▸ **WHAT IS REQUIRED**: Copy out each of the following lines word for word.

----------

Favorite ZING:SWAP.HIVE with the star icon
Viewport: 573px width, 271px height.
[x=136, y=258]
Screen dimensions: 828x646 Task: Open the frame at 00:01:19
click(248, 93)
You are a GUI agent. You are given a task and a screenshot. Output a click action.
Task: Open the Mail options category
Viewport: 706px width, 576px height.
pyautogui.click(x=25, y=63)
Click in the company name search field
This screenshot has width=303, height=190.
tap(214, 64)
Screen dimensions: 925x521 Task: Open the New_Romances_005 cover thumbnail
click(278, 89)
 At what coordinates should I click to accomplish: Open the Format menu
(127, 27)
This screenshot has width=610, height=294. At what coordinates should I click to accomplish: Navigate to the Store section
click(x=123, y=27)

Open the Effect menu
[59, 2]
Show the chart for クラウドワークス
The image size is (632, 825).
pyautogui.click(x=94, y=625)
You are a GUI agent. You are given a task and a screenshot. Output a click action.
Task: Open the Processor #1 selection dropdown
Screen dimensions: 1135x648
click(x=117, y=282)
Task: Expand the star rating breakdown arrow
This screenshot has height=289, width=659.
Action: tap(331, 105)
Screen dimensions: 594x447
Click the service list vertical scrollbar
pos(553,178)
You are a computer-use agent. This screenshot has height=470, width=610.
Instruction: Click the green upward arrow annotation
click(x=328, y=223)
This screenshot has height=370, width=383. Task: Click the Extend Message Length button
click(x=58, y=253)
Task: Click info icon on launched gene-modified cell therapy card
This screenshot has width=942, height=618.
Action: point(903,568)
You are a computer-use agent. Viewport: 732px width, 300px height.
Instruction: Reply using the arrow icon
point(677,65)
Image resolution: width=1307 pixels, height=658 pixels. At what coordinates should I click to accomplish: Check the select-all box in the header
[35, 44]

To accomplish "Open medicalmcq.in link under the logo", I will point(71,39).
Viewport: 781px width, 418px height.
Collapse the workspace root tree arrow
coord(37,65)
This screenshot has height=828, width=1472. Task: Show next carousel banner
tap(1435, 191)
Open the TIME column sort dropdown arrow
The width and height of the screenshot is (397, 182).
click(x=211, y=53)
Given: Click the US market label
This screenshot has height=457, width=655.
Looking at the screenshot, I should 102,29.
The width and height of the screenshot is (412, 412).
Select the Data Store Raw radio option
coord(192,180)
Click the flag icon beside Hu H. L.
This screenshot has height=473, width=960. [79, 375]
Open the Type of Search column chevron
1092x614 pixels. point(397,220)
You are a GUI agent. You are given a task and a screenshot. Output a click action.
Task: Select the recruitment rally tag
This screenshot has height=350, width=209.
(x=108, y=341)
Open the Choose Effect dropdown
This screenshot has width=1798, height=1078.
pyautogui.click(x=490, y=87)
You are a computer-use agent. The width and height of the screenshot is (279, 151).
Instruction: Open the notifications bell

----------

▸ **SOLUTION**:
Favorite ZING:SWAP.HIVE with the star icon
Viewport: 573px width, 271px height.
[x=136, y=258]
Screen dimensions: 828x646 Task: Open the frame at 00:01:19
click(248, 93)
You are a GUI agent. You are given a task and a screenshot. Output a click action.
Task: Open the Mail options category
Viewport: 706px width, 576px height.
pyautogui.click(x=25, y=63)
Click in the company name search field
This screenshot has width=303, height=190.
tap(214, 64)
Screen dimensions: 925x521 Task: Open the New_Romances_005 cover thumbnail
click(278, 89)
 At what coordinates should I click to accomplish: Open the Format menu
(127, 27)
This screenshot has width=610, height=294. At what coordinates should I click to accomplish: Navigate to the Store section
click(x=123, y=27)

Open the Effect menu
[59, 2]
Show the chart for クラウドワークス
The image size is (632, 825).
pyautogui.click(x=94, y=625)
You are a GUI agent. You are given a task and a screenshot. Output a click action.
Task: Open the Processor #1 selection dropdown
Screen dimensions: 1135x648
click(x=117, y=282)
Task: Expand the star rating breakdown arrow
This screenshot has height=289, width=659.
Action: tap(331, 105)
Screen dimensions: 594x447
Click the service list vertical scrollbar
pos(553,178)
You are a computer-use agent. This screenshot has height=470, width=610.
Instruction: Click the green upward arrow annotation
click(x=328, y=223)
This screenshot has height=370, width=383. Task: Click the Extend Message Length button
click(x=58, y=253)
Task: Click info icon on launched gene-modified cell therapy card
This screenshot has width=942, height=618.
Action: point(903,568)
You are a computer-use agent. Viewport: 732px width, 300px height.
Instruction: Reply using the arrow icon
point(677,65)
Image resolution: width=1307 pixels, height=658 pixels. At what coordinates should I click to accomplish: Check the select-all box in the header
[35, 44]

To accomplish "Open medicalmcq.in link under the logo", I will point(71,39).
Viewport: 781px width, 418px height.
Collapse the workspace root tree arrow
coord(37,65)
This screenshot has height=828, width=1472. Task: Show next carousel banner
tap(1435, 191)
Open the TIME column sort dropdown arrow
The width and height of the screenshot is (397, 182).
click(x=211, y=53)
Given: Click the US market label
This screenshot has height=457, width=655.
Looking at the screenshot, I should 102,29.
The width and height of the screenshot is (412, 412).
Select the Data Store Raw radio option
coord(192,180)
Click the flag icon beside Hu H. L.
This screenshot has height=473, width=960. [79, 375]
Open the Type of Search column chevron
1092x614 pixels. point(397,220)
You are a GUI agent. You are given a task and a screenshot. Output a click action.
Task: Select the recruitment rally tag
This screenshot has height=350, width=209.
(x=108, y=341)
Open the Choose Effect dropdown
This screenshot has width=1798, height=1078.
pyautogui.click(x=490, y=87)
You are a computer-use agent. The width and height of the screenshot is (279, 151).
Instruction: Open the notifications bell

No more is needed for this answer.